RNASeq analysis identifies non-canonical role of STAT2 and IRF9 in the regulation of a STAT1-independent antiviral and immunoregulatory transcriptional program induced by IFNβ and TNFα

IFNβ plays a critical role in the host defense against pathogens through the induction of hundreds of antiviral and immunoregulatory genes. Response to IFNβ is context-dependent and is prone to crosstalk with other cytokines. Costimulation with IFNβ and TNFα drives a specific delayed transcriptional program composed of genes that are either not responsive to IFNβ or TNFα separately or are only responsive to either one of the cytokine. The signaling mechanisms engaged downstream of the costimulation with IFNβ and TNFα remained elusive. In the present study, we took advantage of STAT1-deficient cells coupled to RNASeq analysis to characterize the genome wide transcriptional profile induced in response to IFNβ and TNFα. We found that costimulation with IFNβ and TNFα induces a broad antiviral and immunoregulatory transcriptional program independently of STAT1. Additional sequencing performed following silencing of STAT2 or IRF9 allowed us to unveil specific independent roles of STAT2 and IRF9 in the regulation of distinct sets of IFNβ and TNFα-induced genes. Consistent with the growing literature, IFNβ and TNFα synergistic action is in part mediated by the concerted action of STAT2 and IRF9, most likely present in a non-canonical complex.
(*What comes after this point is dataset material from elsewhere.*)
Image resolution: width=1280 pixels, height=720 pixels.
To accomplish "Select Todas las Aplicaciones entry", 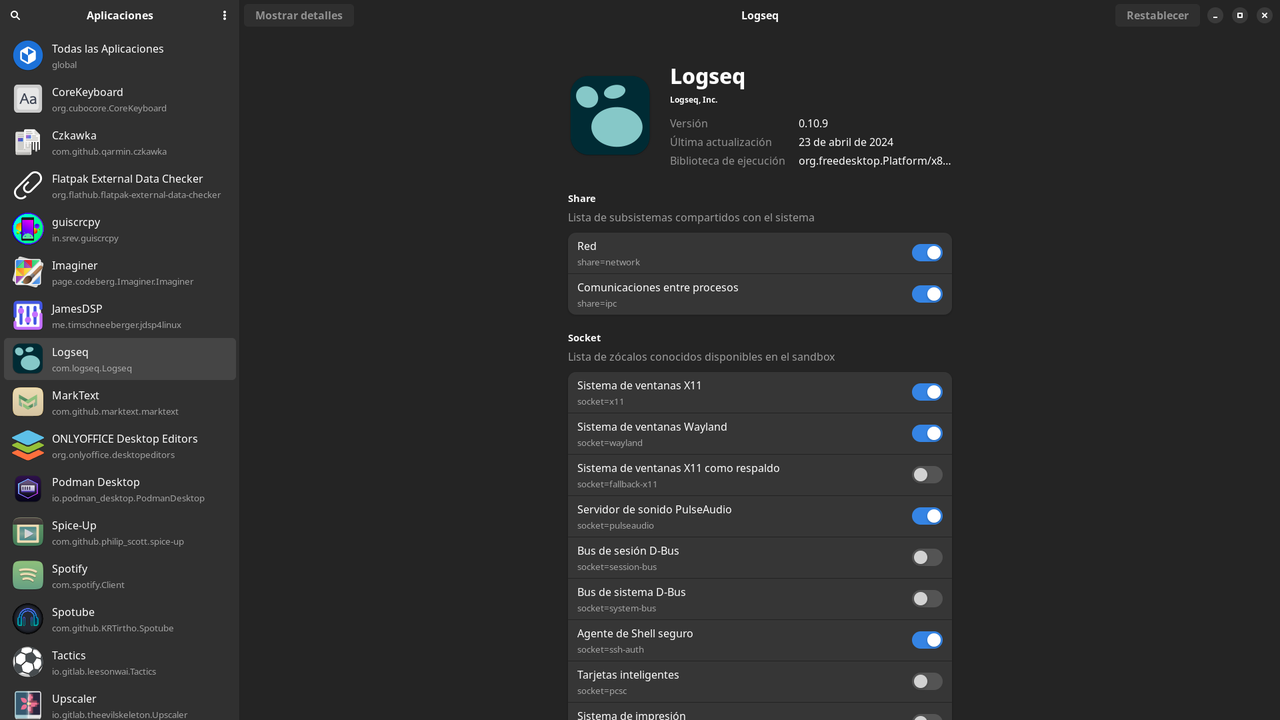I will pyautogui.click(x=120, y=56).
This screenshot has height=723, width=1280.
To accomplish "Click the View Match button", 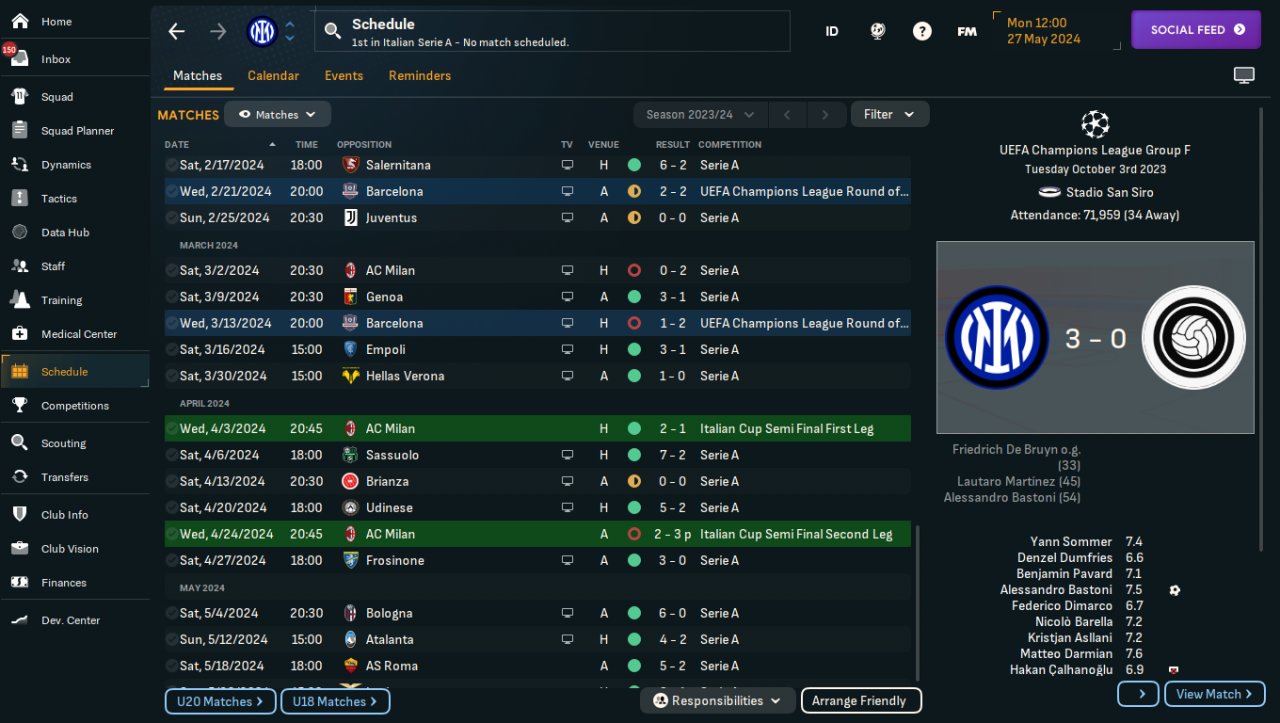I will [x=1214, y=694].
Finally, our study reveals previously unrecognized independent roles of STAT2 and IRF9 in the regulation of distinct sets of IFNβ and TNFα-induced genes. Altogether these observations highlight novel STAT1-independent pathways involved in the establishment of a delayed antiviral and immunoregulatory transcriptional program in conditions where elevated levels of both IFNβ and TNFα are present.